Aggregating patterns will:

and - bail out on the first mismatch
or - try any of the matches
append - try any of the matches, collect matches from those how matched

`pattern`

Each pattern is of a type (pattern_type):

single - match once per file
multi - match many times per file

Both accept a performant, binary and text traversing regex.

Prematch testers

A prematch tester is a test that runs before applying a more costly matching and detection logic. As an example, it might make sense "bail out" of detection if a file a binary, if it is of class documentation, or if it is too small.

`test_content_prematch`

This meta-tester uses our content classification and inference engine. It is a collection of testers that are useful when deciding if a certain file is worth getting a deep dive into.
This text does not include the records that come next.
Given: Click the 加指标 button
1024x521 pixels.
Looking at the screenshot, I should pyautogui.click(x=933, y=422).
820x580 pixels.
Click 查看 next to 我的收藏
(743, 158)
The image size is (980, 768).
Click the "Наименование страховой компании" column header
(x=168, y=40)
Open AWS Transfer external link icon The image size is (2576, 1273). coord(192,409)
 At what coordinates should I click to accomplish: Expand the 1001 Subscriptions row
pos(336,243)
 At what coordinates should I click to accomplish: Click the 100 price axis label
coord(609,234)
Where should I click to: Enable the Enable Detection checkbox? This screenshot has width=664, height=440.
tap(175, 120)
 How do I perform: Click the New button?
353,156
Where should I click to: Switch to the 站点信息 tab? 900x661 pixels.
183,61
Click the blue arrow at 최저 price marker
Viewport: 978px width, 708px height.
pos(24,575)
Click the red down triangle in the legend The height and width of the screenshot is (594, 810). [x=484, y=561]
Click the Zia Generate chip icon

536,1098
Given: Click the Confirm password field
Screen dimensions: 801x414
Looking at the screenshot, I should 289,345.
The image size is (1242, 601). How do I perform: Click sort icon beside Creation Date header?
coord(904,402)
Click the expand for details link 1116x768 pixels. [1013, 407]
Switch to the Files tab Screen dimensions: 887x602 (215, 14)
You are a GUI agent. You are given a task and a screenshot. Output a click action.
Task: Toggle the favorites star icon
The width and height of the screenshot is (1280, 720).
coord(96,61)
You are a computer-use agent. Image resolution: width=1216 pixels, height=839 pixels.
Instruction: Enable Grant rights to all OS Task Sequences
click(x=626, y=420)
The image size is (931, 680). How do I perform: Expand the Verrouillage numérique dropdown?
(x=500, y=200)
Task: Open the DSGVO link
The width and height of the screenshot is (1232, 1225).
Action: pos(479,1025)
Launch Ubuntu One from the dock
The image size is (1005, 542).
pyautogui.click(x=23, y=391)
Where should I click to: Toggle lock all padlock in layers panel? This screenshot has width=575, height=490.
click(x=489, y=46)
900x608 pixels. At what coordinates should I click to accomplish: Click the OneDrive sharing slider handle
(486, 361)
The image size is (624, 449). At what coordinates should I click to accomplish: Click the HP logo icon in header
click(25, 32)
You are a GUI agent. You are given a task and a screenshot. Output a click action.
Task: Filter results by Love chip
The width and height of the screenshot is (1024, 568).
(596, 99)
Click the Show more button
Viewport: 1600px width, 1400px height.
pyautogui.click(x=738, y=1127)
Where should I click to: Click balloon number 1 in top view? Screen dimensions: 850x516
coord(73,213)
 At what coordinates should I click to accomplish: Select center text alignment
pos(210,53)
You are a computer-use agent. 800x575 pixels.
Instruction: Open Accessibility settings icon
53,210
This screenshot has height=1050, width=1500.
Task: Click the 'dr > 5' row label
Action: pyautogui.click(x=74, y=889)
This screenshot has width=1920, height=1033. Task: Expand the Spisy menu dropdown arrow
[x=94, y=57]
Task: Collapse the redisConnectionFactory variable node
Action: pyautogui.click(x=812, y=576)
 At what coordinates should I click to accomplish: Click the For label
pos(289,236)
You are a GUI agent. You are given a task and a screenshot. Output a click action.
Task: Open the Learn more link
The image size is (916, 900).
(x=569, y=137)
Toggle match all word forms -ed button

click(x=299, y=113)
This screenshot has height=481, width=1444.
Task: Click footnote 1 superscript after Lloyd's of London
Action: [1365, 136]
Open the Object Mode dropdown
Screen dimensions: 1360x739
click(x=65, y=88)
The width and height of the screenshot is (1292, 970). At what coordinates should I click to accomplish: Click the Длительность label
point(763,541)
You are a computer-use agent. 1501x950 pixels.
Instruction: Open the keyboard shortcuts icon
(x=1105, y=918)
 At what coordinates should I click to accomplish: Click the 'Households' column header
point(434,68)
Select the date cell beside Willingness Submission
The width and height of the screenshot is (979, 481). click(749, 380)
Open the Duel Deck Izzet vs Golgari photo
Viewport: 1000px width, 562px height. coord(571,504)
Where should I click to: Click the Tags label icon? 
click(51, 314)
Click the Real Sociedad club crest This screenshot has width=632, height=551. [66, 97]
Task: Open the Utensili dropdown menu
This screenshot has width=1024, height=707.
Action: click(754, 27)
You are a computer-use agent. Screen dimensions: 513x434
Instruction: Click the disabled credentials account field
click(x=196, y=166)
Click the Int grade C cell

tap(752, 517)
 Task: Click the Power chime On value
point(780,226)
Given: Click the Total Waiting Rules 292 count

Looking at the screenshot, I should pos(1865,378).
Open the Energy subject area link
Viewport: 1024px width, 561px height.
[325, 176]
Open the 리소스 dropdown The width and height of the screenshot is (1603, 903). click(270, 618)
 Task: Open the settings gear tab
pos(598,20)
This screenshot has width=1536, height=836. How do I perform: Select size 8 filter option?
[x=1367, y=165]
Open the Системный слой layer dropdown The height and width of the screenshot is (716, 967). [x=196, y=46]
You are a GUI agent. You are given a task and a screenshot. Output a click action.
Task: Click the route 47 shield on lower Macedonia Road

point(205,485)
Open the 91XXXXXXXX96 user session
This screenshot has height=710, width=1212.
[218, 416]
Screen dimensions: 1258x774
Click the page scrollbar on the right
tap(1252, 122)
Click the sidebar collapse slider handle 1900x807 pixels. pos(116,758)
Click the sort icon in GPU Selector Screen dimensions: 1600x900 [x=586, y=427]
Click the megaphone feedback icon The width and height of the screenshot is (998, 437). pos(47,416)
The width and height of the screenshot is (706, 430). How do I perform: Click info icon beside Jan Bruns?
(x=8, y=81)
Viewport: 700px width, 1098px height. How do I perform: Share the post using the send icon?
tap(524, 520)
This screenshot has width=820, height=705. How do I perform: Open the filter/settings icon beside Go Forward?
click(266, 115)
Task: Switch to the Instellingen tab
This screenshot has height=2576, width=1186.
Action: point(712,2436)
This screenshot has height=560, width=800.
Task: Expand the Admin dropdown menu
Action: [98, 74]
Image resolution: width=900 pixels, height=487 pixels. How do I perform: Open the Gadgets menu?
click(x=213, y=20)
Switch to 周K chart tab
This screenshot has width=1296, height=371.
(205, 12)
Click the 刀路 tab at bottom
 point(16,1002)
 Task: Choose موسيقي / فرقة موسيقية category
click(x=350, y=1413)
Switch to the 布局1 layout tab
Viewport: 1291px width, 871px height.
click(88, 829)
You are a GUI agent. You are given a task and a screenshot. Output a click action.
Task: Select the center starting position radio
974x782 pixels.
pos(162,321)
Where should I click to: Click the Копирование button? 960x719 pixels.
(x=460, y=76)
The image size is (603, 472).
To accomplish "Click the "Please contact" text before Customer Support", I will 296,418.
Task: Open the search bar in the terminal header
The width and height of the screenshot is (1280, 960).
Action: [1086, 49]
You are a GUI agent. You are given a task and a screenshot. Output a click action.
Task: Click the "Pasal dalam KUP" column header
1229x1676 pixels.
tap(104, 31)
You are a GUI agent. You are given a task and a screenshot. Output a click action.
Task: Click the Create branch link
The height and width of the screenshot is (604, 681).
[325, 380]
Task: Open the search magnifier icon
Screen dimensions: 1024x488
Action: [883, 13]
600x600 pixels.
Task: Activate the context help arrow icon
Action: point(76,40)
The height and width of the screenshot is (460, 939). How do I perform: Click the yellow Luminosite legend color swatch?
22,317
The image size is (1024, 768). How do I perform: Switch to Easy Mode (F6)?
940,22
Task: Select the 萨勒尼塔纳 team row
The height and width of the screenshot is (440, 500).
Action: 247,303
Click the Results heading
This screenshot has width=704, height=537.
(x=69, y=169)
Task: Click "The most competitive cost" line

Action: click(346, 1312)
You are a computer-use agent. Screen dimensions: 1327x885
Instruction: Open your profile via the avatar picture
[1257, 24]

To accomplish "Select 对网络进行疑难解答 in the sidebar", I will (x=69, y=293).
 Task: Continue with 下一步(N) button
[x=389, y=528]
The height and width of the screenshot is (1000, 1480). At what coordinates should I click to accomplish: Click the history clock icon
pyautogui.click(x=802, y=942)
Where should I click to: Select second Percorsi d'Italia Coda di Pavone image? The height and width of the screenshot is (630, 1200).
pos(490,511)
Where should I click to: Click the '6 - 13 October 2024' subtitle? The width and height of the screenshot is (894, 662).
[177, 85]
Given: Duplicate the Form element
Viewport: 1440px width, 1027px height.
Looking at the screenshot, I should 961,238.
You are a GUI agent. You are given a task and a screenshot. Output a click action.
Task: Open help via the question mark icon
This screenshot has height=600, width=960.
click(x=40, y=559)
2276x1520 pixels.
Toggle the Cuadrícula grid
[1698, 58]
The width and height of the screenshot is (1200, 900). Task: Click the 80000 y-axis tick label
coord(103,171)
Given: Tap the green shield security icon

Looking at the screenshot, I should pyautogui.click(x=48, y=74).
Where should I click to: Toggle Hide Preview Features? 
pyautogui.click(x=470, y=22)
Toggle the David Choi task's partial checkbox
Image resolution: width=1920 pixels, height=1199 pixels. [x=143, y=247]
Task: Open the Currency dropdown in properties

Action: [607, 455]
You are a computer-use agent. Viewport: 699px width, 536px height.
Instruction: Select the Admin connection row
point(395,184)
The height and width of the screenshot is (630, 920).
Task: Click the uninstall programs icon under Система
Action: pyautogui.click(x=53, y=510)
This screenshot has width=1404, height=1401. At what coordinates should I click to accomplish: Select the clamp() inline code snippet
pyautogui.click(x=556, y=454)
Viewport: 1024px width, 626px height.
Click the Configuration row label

By testing for content you can:

Filter out an unexpected binary file
Ensure a non-empty file goes through for further detection
Be able to run on classes of files where Spectral has classified those by their content nature

Content class	Example
`code/infra`	Ruby, Python, etc.
`data/infra`	SQL, JSON, etc.
`binary`	Binary files
`docs`	Markdown, Text, etc.
`tests`	Unit tests, other test code
`examples`	Example code, demo code and others
`vendor`	3rd party code sitting in `node_modules` and others
`files`	A general file class not fitting a single class

Usage

pattern: ".*"
test_content_prematch:
    binary: false
    minlen: 20,
    maxlen: 2000,
    content_classes: 
    - code/infra # our own classfication engine results
    # content_classes_not: 
    # - Code # the inverse of content_class
    content_types:
    - Python # a programmingg language *name* (if you want extension, there's ways for that too)
    content_types_not: 
    # - Ruby # the inverse of content_types

Test positive

<a Python file, size at 20-2000 bytes>

Test negative

<an SQL file, or a small file, or a binary file, etc.>

`test_regex_prematch`

You can test for a specific pre-match structure before Spectral deep dives into further matching.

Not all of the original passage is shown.